Georgian Prime Minister Lado Gurgenidze signed a decree formally terminating Russian peacekeeping operations in Georgia, the government said in a statement on Friday.

The decree, dated August 27, preceded Parliament’s resolution passed on August 28 formally declaring Abkhazia and South Ossetia Russian-occupied territories, and calling Russian troops, occupying forces.

The resolution also instructed the government to annul all treaties based on which Russian peacekeeping forces have been deployed in the South Ossetian and Abkhaz conflict zones for over a decade. However, it only emerged on August 29 that the prime minister already had his signature on the relevant decree at the time Parliament was passing the resolution.

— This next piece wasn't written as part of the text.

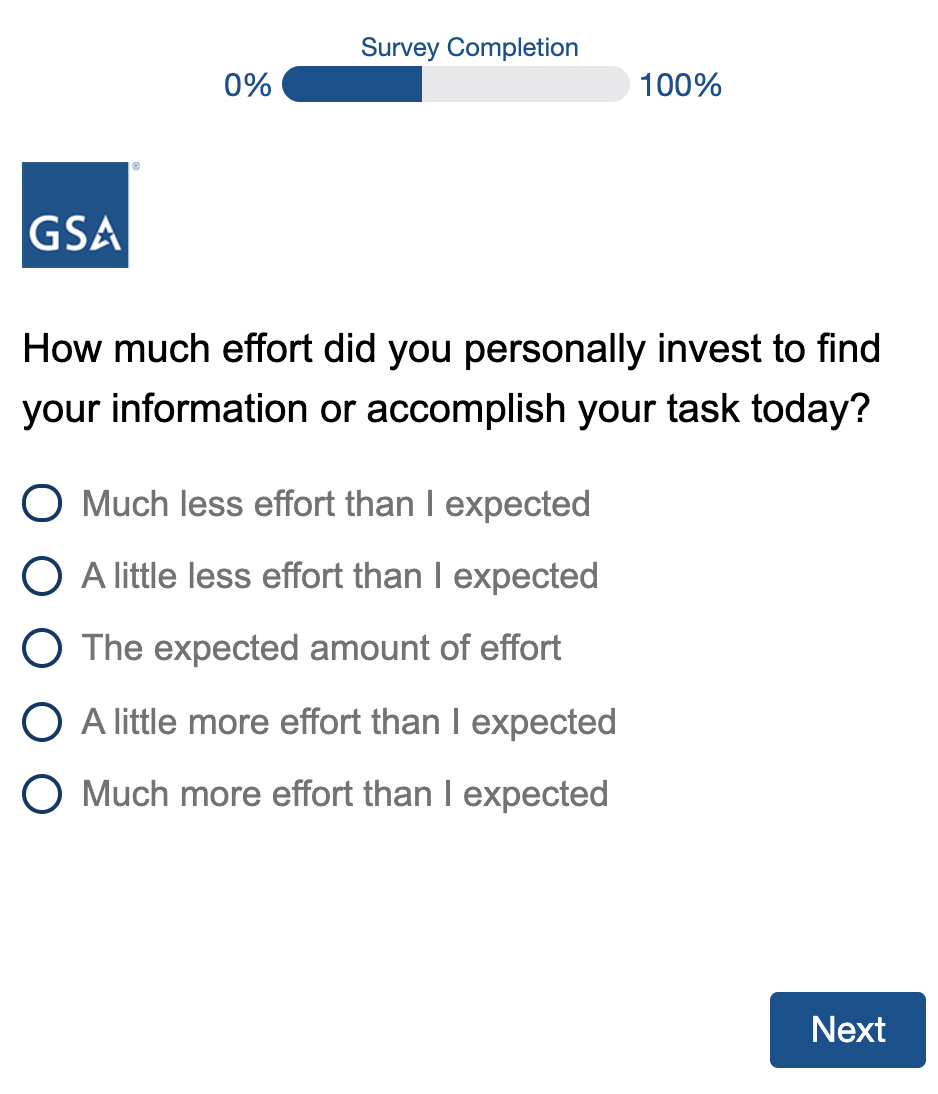Mark the "A little more effort" radio circle
The height and width of the screenshot is (1094, 938).
[42, 722]
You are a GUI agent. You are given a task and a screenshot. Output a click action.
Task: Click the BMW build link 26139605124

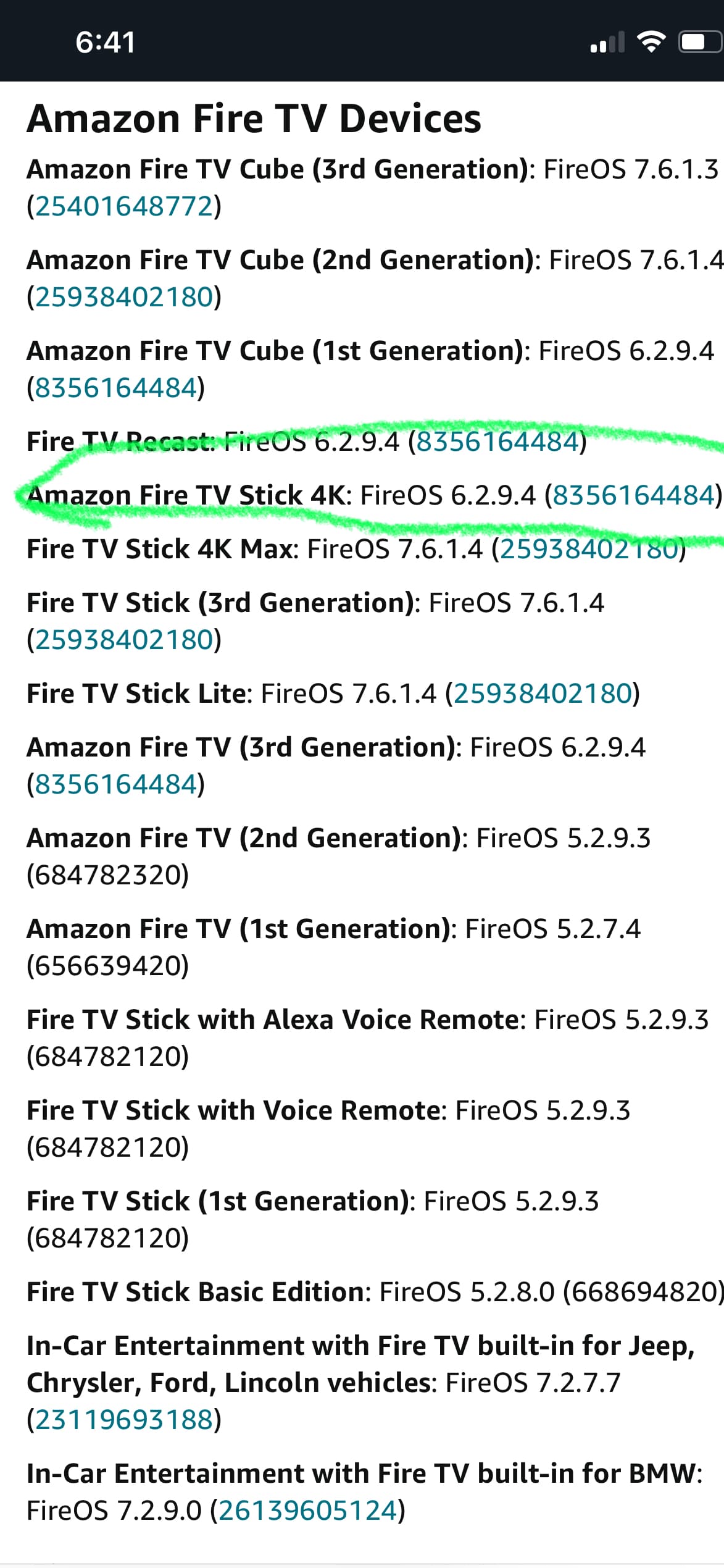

The decree says it aimed at implementing a Georgian parliamentary resolution passed in July, 2006.

In accordance with the decree, State Minister for Reintegration Temur Iakobashvili will prepare a statement on declaring void the 1994 Moscow agreement on ceasefire and separation of forces – the treaty dealing with Abkhazia.

“This [agreement] has been supplanted by the six-point ceasefire agreement brokered by French President Nicolas Sarkozy,” the decree reads.

Georgia’s withdrawal from the 1994 Moscow agreement will also affect the UN Observer Mission in Georgia (UNOMIG), which has monitors on the ground in the Abkhaz conflict zone, observing the ceasefire agreement in cooperation with Russian peacekeeping troops.

The Georgian PM’s decree also instructs the Foreign Ministry to notify Russia of Tbilisi’s unilateral withdrawal from the 1992 Sochi agreement (also known as the Dagomis agreement) dealing with South Ossetia.

The decree also instructs cabinet ministers to formally notify the following institutions and individuals about the decree and the reasons for Georgia’s actions: the CIS Executive Committee, Heads of CIS member states, the UN Security Council, the UN Secretary General, the OSCE Chairman and Secretary General, the Council of Europe Secretary General and Parliamentary Assembly, and the Presidency of the European Union.

The July 2006 resolution of the Georgian parliament, based on which the PM’s decree was issued, was the sixth of this type in a decade calling on the executive government to launch procedures to scrap the legal basis for Russian peacekeeping operations in Georgia. Three of those six resolutions were passed in the past three years under the Saakashvili administration. Parliament's August 28 post-fact resolution was the seventh one.

In June, less than two months before the armed conflict with Russia, Alexandre Lomaia, the secretary of Georgia’s National Security Council, said that Tbilisi had agreed to shelve a plan to demand the withdrawal of Russian peacekeepers on the understanding that the EU and U.S. would use their influence with Moscow over the issue.

“Our American and European colleagues asked us to give them the chance to work with the Russians,” Lomaia said on June 23.